A lot of guys who aren’t experienced with the Mystery Method try to duplicate their successes in bars, coffee shops, and clubs in the same way at private parties. Don’t do this!

For example, if you’re at a party where everyone knows at least one person in common, even if it’s just the host, canned opinion openers in A1 may lower your status. Extreme peacocking is also often out of place. Also watch for over-negging and re-using material

Details? Let’s compare a club to a friendly party.

A1: Openers

Clubs: The opener is designed to “get you in the door” and into the A2 phase, without triggering many women’s automatic responses to some male stranger initiating a conversation. Thus, by starting a conversation with a canned opener like “Did you guys see the fight outside?” you bypass that switch and are in a conversation before she/they even realize it.

In contrast, “Hi I’m Francis” makes her think about whether she wants to talk to me. It may still work if she’s friendly, thinks I’m cute, is lonely or bored, or is attracted to a guy with enough courage to approach her. However, in the back of her mind, she is already ‘screening’. Not good.
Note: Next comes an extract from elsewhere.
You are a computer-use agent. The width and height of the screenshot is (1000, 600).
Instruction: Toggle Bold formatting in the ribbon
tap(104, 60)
Parties: At a party where people always have people in common, everyone is expected to meet strangers. That’s the point of a private party. So if I start with, “Hi, I’m Francis”, I’ll get “Hi, I’m Julie” and after a few seconds to give the conversation some momentum (establishing who we now in common, commenting on the great view, introducing your friend, or whatever), you can start with A2 without activating her screening reflex.
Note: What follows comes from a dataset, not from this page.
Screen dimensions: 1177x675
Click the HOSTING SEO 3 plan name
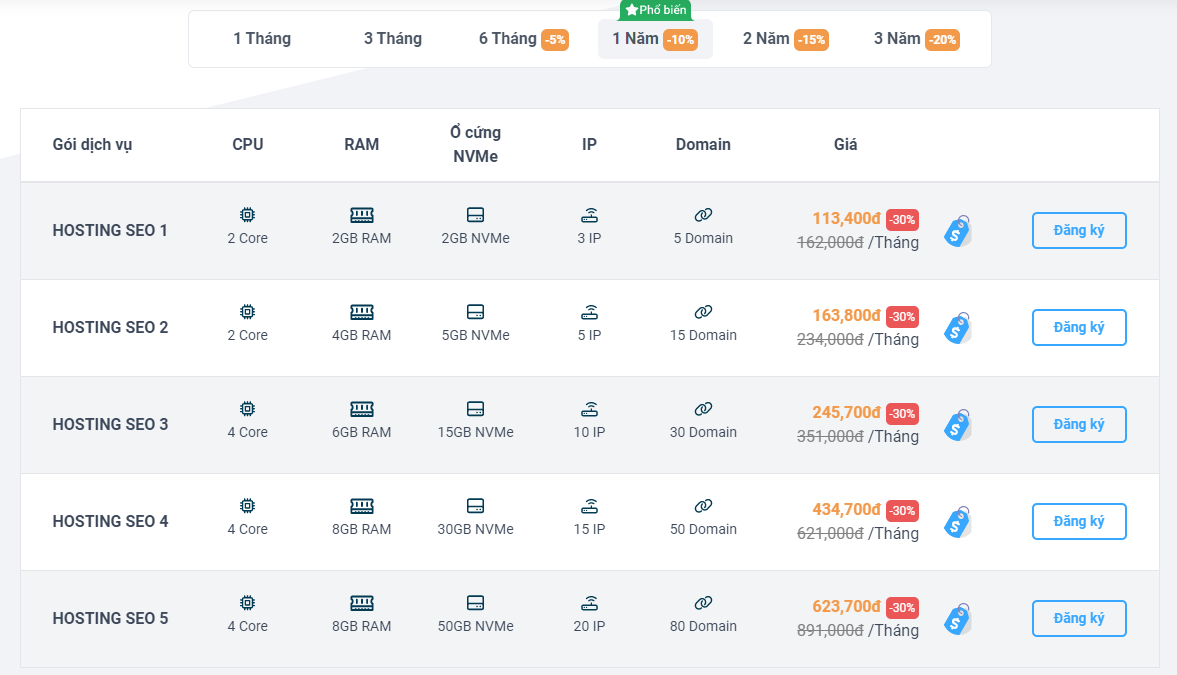[110, 424]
Starting in mid-conversation with “Hey, who lies more, men or women?” may initiate a conversation, but in the back of her mind she’ll be wondering why I didn’t introduce myself and follow social conventions. Do I not know anyone at the party and am afraid to be found out? Am I just rude? Do I lack social skills? Of course, you don’t want her thinking about any of these things.

The Social Matrix

Clubs: If you fail with the first couple of women you talk to, it’s not the end of the world. Find another part of the club, and, with luck, no one saw it. Even if you bomb an entire club, there are more clubs. You’ll never see these people again. So you can take risks.
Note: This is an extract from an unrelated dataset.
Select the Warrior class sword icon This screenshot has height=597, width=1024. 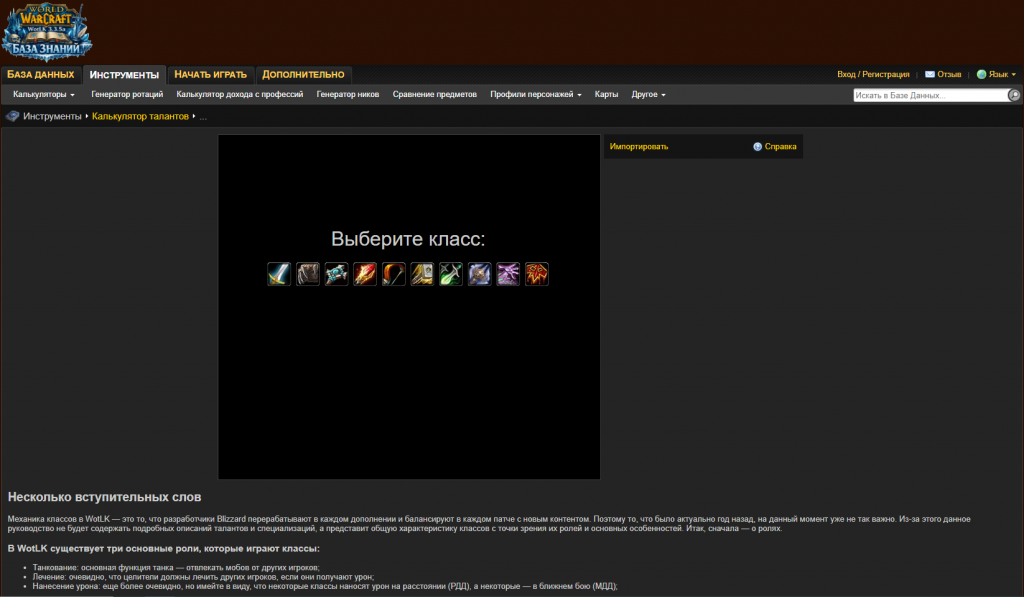click(x=279, y=274)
Parties: If you fail with a girl or a group, KNOW that everyone else saw it. In fact, anything you do while in a conversation will be reported. For example, let’s say that you start the night by talking for 10 minutes to Tanya and Peter [random names for this example]. Later that night you meet Sarah – and things go great for an hour or so. At some point, it’s inevitable that Tanya and Sarah will end up talking, and you will come up in conversation. If you did something socially awkward in the first conversation (like say I tried to insult Peter, to try impress Tanya), Sarah will find out about it. This would kill your chances with Sarah, since she will now perceive you as horny, or desperate, or lacking in social skills, or someone else’s rejection. Worse still, because Tanya showed that you have low value, if Sarah pursued anything with you, she’d lose value in Tanya’s eyes (and all of Tanya’s friends) as well. Women are incredibly sensitive to this. On the other hand, if Tanya and Peter liked you, they will tell Sarah, and the opposite will happen. You’ll get the girl. Let’s make sure you get the girl.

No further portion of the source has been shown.